Grupo paralisou o sentido Rio de Janeiro da rodovia após desocupação de fazenda; presidente da república foi gravado dando aval à compra do silêncio de Cunha

MST interdita a Via Dutra em protesto contra Temer em Taubaté Trecho da Via Dutra ficou interditado por 15 minutos durante manifestação (Foto: Stéfanie Bernardes/ Mídia Ninja)
Publicado em 18/05/2017 12h21
por redação/ Guia Taubaté

O grupo do Movimento Sem Terra (MST), que estava instalado em uma área da Prefeitura desde o mês passado, desocupou o local na noite desta quarta-feira, 17 de maio. Simultaneamente à desocupação, os integrantes do MST interditaram um trecho da Via Dutra, em protesto contra o presidente Michel Temer (PMDB).

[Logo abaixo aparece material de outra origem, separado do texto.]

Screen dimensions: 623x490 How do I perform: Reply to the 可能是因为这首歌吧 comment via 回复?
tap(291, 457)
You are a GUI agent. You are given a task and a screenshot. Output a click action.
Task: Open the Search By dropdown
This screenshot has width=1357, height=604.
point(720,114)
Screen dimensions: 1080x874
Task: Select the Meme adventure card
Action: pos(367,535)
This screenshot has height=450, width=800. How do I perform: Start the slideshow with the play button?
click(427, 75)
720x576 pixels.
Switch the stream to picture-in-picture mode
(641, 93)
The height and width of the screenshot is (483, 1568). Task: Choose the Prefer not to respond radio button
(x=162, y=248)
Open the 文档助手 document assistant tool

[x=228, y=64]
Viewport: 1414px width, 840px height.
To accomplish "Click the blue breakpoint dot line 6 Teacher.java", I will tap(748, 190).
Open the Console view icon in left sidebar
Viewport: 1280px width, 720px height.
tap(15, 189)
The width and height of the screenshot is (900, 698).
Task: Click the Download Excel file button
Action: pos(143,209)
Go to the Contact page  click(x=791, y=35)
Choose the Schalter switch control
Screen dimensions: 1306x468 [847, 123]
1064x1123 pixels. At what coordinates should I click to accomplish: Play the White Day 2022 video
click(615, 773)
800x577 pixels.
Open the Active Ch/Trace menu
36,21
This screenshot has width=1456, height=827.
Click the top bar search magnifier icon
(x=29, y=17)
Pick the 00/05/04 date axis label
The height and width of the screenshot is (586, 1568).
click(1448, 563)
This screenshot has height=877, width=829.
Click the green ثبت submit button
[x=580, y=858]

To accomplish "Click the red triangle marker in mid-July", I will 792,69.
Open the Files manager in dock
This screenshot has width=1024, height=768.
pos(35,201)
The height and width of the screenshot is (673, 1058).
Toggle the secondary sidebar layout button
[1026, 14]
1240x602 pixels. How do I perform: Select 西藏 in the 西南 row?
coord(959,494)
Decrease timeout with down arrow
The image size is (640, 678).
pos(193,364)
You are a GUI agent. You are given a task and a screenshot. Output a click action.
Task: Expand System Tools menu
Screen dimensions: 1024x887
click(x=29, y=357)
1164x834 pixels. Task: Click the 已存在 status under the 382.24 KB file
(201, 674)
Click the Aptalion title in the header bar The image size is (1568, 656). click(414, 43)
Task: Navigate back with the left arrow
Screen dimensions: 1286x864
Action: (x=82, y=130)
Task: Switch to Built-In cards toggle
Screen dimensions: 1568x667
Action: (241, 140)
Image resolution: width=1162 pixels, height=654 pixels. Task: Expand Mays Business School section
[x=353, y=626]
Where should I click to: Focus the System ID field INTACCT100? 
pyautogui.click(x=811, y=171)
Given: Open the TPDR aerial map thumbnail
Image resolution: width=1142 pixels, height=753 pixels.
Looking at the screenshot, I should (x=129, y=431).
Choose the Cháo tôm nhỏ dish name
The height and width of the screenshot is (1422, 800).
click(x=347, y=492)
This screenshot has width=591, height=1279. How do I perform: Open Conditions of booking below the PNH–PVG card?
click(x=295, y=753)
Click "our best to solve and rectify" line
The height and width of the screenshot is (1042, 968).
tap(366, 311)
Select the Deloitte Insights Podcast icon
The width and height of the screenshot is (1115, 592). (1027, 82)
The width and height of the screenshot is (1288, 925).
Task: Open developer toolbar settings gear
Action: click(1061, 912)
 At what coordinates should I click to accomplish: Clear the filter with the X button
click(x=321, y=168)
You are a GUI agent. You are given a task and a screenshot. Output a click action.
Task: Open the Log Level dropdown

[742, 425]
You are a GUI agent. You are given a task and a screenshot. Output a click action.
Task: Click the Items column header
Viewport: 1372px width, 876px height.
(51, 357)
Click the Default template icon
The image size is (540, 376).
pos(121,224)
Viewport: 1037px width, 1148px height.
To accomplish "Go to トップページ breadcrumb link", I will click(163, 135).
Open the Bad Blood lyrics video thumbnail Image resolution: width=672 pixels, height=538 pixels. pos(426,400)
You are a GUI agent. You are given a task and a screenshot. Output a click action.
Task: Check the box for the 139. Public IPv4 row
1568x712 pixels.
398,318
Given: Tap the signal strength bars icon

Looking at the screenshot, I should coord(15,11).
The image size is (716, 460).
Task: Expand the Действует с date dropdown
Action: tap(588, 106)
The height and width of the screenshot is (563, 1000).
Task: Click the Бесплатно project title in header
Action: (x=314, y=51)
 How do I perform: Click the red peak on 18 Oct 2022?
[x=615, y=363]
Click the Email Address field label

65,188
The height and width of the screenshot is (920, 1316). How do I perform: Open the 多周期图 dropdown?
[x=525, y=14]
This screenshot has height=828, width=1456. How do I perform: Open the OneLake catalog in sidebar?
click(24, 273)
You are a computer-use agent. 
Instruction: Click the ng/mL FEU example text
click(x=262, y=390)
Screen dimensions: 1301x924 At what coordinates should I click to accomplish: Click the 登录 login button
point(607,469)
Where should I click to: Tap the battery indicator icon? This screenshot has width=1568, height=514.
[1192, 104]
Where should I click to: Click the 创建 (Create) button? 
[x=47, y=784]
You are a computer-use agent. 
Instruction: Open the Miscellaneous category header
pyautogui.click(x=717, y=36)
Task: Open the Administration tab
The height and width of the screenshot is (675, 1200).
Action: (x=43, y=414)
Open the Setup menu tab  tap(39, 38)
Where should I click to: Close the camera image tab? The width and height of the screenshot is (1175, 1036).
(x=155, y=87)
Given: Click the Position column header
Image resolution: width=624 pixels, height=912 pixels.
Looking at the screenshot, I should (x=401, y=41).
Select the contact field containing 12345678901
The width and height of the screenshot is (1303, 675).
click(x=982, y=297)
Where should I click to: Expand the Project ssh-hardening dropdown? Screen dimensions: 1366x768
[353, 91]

A manifestação pediu pela saída imediata do governante que foi gravado dando aval para compra do silêncio de Eduardo Cunha, em delação do dono da empresa JBS.

De acordo com a Polícia Rodoviária Federal (PRF) o grupo invadiu a rodovia na altura do km 118 no sentido Rio de Janeiro por volta das 23h. A interdição durou poucos minutos, mas gerou três quilômetros de congestionamento.

O Movimento Sem Terra ocuparam a fazenda Guassahy no mês de abril e deixaram o mesmo local em cumprimento à ordem judicial.

Caso JBS
O protesto contra Michel Temer foi motivado pela delação dos donos do frigorífico JBS, Joesley e Wesley Batista. Eles disseram à Procuradoria Geral da República (PGR) que gravaram o presidente Michel Temer dando aval para comprar o silêncio do deputado cassado e ex-presidente da Câmara dos Deputados, Eduardo Cunha (PMDB-RJ), depois que ele foi preso pela Lava Jato.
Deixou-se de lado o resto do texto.